时间:2020-05-19 01:29:38

标签: python pandas numpy matplotlib linear-regression

在最终确定了数据集并能够绘制图形之后,我一直在尝试使用线性回归拟合曲线。我尝试了几种方法,但是都没有给我任何结果,我认为这是由于我的数据已被过滤。这是我的代码:

from matplotlib import pyplot as plt
import numpy as np
from pandas import DataFrame
from sklearn.linear_model import LinearRegression
from matplotlib.pyplot import figure

figure(num=None, figsize=(100, 100), dpi=100, facecolor='w', edgecolor='k')
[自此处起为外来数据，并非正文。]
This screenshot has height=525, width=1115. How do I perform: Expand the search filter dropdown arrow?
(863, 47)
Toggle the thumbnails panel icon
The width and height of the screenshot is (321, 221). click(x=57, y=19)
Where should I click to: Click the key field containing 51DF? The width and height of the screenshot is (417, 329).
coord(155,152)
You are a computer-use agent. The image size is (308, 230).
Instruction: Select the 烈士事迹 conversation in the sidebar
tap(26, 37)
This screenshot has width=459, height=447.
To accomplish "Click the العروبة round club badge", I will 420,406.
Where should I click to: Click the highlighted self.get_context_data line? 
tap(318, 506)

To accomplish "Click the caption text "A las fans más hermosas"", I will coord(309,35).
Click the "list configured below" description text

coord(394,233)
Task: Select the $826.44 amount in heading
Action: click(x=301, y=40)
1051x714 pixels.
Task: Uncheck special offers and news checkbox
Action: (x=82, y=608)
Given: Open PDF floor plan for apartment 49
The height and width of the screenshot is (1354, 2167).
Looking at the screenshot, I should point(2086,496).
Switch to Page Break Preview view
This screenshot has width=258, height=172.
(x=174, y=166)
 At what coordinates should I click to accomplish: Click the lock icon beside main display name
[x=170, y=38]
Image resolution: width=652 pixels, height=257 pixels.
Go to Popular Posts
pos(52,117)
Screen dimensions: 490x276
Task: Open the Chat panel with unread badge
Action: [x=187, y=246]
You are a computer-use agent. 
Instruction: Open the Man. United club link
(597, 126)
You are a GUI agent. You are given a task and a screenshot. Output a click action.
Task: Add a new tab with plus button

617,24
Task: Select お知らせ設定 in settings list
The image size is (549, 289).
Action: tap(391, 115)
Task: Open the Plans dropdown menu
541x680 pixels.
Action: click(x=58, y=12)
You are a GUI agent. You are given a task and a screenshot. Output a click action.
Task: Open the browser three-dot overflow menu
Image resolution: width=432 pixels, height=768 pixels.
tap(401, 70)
plt.rc('font', size=100)          # controls default text sizes
plt.rc('axes', titlesize=100)     # fontsize of the axes title
plt.rc('axes', labelsize=100)    # fontsize of the x and y labels
plt.rc('xtick', labelsize=30)    # fontsize of the tick labels
plt.rc('ytick', labelsize=60)    # fontsize of the tick labels
plt.rc('legend', fontsize=100)    # legend fontsize
plt.rc('figure', titlesize=100)

plt.xticks(rotation=90)


ds = pd.read_csv("https://covid.ourworldindata.org/data/owid-covid-data.csv")
df = DataFrame(ds, columns = ['date', 'location', 'new_deaths', 'total_deaths'])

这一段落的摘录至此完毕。